By Jacqueline Emigh | Published October 15, 2008, 1:08 PM

With unique visitors and page views on the rise for September, AOL is giving much of the credit to last month's e-mail aggregation move. Now, another sort of aggregation appears to be in the works.

It's too early to tell whether the demise of AOL Journals and Hometown will make much of a dent. However, AOL.com's unique visitors rose by 12%, total visits by 15%, and page views by 34% for the month of September, according to comScore's Media Matrix report.

Also increasing were unique visits to "many of AOL's programming sites," which continue to be at "the top three of their categories" for unique visitors, AOL said in a statement today.

Based on comScore's report, AOL cited five of its sites -- Music, Television, StyleList, Black Voices, and Asylum, a site for 20-something men -- as number one in their categories.

Even before releasing the September results, though, AOL on October 1 announced plans to shut down two other sites -- AOL Journals and Hometown -- at the end of October.

AOL attributed September's gains for AOL.com in general largely to a new "e-mail aggregation" feature that lets people view Yahoo Mail, Gmail, Hotmail, and AOL Mail from the same AOL Web portal.

As previously reported in BetaNews, AOL -- the consistent fourth-runner to Google, Yahoo, and Microsoft in Internet search and advertising -- foresees e-mail aggregation as the first step in opening up AOL's "walled garden" to third-party content.

"We need to embrace the reality that you visit other sites and become more of a launch pad to your other online experiences," admitted AOL spokesperson Sanjay Nayar in a blog post in September. "We realize that AOL.com is not the only Web site that you use and that you may, like many of us, have multiple e-mail accounts with different providers. Why shouldn't you be able to preview all your e-mail in one place?"

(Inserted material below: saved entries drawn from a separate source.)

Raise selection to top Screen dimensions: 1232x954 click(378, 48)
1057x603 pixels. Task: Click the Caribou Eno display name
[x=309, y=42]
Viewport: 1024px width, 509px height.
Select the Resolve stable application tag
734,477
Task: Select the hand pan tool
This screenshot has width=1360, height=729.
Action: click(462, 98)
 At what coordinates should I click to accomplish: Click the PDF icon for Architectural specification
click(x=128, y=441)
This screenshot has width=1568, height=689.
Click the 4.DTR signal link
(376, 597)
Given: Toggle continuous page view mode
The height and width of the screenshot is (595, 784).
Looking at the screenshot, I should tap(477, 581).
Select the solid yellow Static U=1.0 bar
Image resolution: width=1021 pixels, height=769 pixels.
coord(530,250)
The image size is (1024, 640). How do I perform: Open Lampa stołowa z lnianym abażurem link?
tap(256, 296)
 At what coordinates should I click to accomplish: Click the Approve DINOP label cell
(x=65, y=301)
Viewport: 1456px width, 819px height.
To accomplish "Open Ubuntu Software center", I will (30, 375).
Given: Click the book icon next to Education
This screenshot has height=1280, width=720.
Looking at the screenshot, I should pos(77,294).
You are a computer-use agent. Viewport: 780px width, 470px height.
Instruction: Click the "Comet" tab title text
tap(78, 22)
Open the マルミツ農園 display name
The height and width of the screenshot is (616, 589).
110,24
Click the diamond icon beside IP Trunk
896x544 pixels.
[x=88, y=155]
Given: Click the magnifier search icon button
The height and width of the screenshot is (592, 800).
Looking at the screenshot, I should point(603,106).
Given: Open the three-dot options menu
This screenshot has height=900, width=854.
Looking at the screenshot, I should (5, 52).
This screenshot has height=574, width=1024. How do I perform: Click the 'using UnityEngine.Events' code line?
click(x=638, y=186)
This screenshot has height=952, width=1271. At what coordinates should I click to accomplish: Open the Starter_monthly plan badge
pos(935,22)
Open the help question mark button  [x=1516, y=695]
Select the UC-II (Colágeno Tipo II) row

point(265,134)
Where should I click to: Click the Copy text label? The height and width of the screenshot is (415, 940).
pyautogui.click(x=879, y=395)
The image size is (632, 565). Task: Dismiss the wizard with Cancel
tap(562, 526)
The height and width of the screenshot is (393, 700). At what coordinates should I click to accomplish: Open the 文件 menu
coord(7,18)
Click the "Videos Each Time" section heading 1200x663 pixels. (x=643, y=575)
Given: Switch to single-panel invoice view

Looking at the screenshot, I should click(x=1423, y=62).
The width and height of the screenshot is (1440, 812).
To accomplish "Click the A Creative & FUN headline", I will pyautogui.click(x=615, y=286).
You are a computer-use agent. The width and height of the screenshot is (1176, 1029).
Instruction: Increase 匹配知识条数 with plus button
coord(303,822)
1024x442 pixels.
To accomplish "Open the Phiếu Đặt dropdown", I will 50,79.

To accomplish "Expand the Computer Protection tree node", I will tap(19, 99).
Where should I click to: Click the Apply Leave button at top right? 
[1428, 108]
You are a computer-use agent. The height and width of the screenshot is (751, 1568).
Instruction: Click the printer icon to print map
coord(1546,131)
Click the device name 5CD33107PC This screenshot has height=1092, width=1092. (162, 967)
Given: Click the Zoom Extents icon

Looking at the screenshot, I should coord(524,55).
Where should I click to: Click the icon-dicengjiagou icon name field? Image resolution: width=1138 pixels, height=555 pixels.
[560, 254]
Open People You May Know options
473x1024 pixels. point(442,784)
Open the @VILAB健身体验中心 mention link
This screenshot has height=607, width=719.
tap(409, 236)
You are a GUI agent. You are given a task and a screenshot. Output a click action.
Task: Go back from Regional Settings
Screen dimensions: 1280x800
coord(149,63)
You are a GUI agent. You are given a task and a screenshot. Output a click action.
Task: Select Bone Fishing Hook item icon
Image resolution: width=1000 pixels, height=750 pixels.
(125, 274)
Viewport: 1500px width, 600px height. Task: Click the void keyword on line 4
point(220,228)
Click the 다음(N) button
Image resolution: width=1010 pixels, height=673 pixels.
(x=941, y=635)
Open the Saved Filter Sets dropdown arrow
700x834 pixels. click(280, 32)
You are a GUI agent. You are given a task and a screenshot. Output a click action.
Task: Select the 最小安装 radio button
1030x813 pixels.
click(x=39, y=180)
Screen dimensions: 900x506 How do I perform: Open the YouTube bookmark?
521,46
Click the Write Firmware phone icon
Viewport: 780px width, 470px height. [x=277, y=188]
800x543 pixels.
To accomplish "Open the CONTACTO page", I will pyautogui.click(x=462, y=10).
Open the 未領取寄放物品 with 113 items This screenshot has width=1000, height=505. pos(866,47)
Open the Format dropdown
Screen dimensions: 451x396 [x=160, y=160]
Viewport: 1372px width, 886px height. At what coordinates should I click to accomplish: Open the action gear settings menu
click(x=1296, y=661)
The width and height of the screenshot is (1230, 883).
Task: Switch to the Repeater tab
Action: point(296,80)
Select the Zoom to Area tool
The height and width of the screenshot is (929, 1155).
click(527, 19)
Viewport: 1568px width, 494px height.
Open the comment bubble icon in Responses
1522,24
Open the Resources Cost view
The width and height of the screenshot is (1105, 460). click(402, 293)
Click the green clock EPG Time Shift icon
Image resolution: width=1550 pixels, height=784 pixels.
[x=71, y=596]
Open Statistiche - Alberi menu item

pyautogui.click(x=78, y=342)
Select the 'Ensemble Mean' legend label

On the other hand, AOL's statement today also claims that AOL.com has enjoyed 20 months of "consecutive year-over-year growth for unique visitors," although it doesn't give specific numbers, aside from the increases between September 2007 and September 2008.

In any event, over the past few weeks, AOL now plans to roll out other tools and features around integrating third-party content, including a new "social network aggregator" module -- which, among other things, will let people use AOL's AIM and Bebo along with several third-party offerings to provide profile activity across multiple social networks.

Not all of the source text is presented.